Quantified Self

Material: resin-based 3D Printed Sculpture, Webcam

Software: Rhino + Grasshopper, Adobe Premiere, TouchDesigner

2025 May

In Quantified Self, I explore how our identities are increasingly shaped by numbers. This

installation is based on 30 days of personal data I collected—tracking my mood, sleep, screen time,

and social interactions. I turned this data into a grid of 3D-printed cubes, each one a physical

snapshot of a day in my life, generated through parametric modeling. Though visually precise and

clean, the forms are hollow-mirroring the emotional disconnection I felt when reducing my lived

experience to metrics.

The surrounding environment responds to the presence of the viewer. A band of projected light

shifts in brightness and angle depending on movement, captured in real time by a webcam. This

creates an active shadow play around the cubes, emphasizing how our self-perceptions—and

others' perceptions of us—are constantly reshaped by external forces. The light is cool and sterile,

evoking the cold gaze of data analysis and algorithmic judgment.

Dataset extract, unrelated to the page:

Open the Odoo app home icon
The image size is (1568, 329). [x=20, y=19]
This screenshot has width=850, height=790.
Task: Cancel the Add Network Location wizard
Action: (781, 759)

This work came out of a deep, personal tension: the drive to monitor and optimize myself using

apps and devices, and the growing realization that I was living less through feeling and more

through feedback loops. At some point, I noticed I wasn’t just tracking my life—I was performing

it for the sake of the numbers. That moment of discomfort led me to reverse the process: instead

of using data to perfect myself, I used it to reveal just how much it was flattening me.

Installed in Gallery space

Next
Next

“Click”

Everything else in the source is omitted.